DATA SECTION:
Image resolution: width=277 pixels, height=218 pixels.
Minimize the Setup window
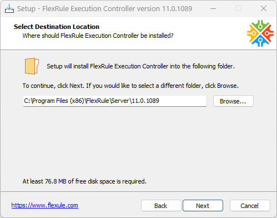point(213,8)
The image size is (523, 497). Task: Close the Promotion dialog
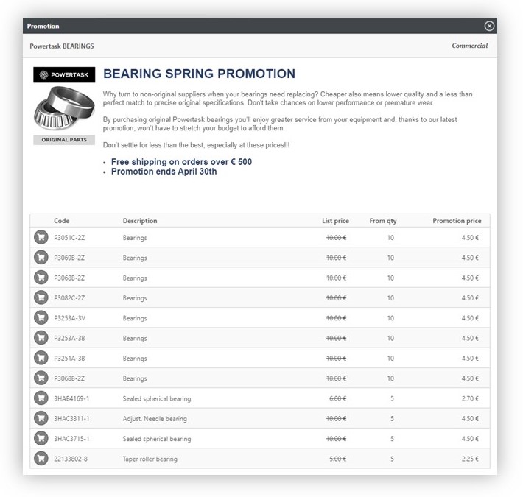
==
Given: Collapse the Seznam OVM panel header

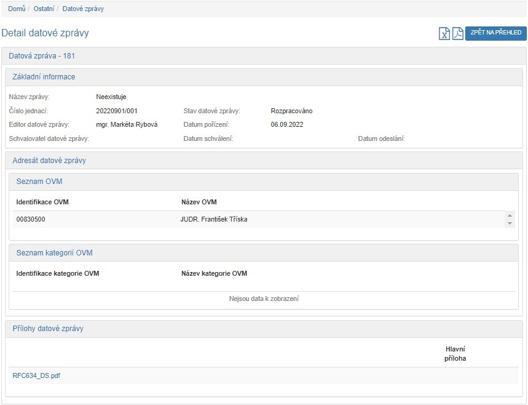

WORK ITEM:
Starting with the line that has "Minimize the Setup window" and going on through the line that has "The image size", transcribe the records above exactly, but skip the pictures.

WORKED SOLUTION:
Minimize the Setup window
point(213,8)
The image size is (523, 497). Task: Close the Promotion dialog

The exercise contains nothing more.